Thursday, September 15, 2011

The Impact of Speculators on World Food Prices

There has been a lot of concern over the past few years about the volatility and general rise in global food prices, as I have commented on before. Without question the demand for food is rising at a pace greater than the rate of population growth, and prices are influenced by weather-related events that affect harvests. But, according to a story in The Guardian in the UK, there appears to be a more sinister force working in the background--financial speculators.
The activity of financial speculators is overwhelming agricultural commodities markets, fuelling global food price inflation and hunger, according to new analysis from the anti-poverty group the World Development Movement (WDM).Its report, Broken Markets, published on Tuesday, finds that financial speculators with no interest in the physical goods traded now dominate agricultural commodity markets. Financial speculators now account for more than 60% of some agricultural futures and options markets, compared to just 12% 15 years ago, the development group says.

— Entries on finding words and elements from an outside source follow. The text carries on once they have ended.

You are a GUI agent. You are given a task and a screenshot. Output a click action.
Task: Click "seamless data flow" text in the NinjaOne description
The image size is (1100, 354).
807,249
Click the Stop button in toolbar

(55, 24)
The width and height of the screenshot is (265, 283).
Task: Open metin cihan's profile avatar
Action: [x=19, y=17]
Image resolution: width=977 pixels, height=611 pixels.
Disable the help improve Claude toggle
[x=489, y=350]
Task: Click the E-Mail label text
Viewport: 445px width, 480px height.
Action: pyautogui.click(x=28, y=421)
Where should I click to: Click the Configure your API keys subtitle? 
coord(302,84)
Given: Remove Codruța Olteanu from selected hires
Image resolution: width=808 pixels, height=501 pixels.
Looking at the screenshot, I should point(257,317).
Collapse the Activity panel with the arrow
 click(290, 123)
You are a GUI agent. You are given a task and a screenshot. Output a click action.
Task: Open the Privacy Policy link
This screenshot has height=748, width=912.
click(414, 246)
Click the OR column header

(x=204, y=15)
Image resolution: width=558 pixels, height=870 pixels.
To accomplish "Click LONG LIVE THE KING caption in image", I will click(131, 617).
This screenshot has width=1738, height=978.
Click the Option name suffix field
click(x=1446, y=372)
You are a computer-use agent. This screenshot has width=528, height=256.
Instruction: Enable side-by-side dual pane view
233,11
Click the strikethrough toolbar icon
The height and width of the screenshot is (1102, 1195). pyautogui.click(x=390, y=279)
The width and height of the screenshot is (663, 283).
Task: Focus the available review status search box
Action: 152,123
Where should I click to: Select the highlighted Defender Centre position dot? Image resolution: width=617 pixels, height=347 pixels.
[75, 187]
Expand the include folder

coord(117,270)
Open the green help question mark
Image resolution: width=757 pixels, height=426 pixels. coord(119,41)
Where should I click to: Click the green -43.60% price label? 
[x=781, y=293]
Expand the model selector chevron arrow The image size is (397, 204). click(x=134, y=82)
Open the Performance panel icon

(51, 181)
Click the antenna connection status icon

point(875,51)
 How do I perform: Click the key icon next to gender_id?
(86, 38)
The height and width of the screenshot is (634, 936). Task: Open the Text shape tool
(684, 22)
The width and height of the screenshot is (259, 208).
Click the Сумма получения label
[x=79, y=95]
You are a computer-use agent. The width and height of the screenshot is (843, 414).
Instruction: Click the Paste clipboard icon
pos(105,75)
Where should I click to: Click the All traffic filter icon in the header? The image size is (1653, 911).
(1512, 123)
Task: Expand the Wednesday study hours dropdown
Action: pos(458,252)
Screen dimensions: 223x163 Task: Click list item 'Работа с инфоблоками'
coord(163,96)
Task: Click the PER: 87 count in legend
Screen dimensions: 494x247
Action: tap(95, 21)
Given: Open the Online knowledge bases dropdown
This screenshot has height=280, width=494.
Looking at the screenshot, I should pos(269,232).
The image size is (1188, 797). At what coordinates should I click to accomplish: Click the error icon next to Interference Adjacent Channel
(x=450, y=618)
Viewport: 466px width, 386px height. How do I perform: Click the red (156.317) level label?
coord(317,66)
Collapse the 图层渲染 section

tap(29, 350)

Those with direct commercial interests in food production used to be the main participants, but now hold less than 40% of the market compared with 88% in 1996. The result is that agricultural markets no longer respond to underlying fundamentals of supply and demand and fail to provide producers with an effective way to hedge their risks.
Those people who constantly worry about government over-regulation need to be aware of the dangers lurking behind under-regulation. William Godwin was worried about the effect of greed and accumulation on the poor in the UK more than two hundred years ago--in a treatise that led to Malthus' famous book on Population. We obviously still need to be worrying about such things.

Wednesday, September 14, 2011

Poverty is Knocking on More American Doors

Big news the past two days has been the just-released Census Bureau analysis of income, poverty, and health insurance coverage in the US. There is little in this report to be encouraged about. The percentage of Americans living below the poverty is higher than it has been since the 1990s and average income, adjusted for changing prices, is also back at the level of the 1990s. The obvious reason for this is the Great Recession and the jobless rate that has come in its wake. At the same time, the report had very few surprises--the most vulnerable populations are those that have been hit the hardest, especially African-Americans, Latinos, and within all demographic groups it is the children growing up in a family without a father that are most at risk of living below the poverty level. I commented in more detail about this report on yesterday's Midday Edition on KPBS radio here in San Diego.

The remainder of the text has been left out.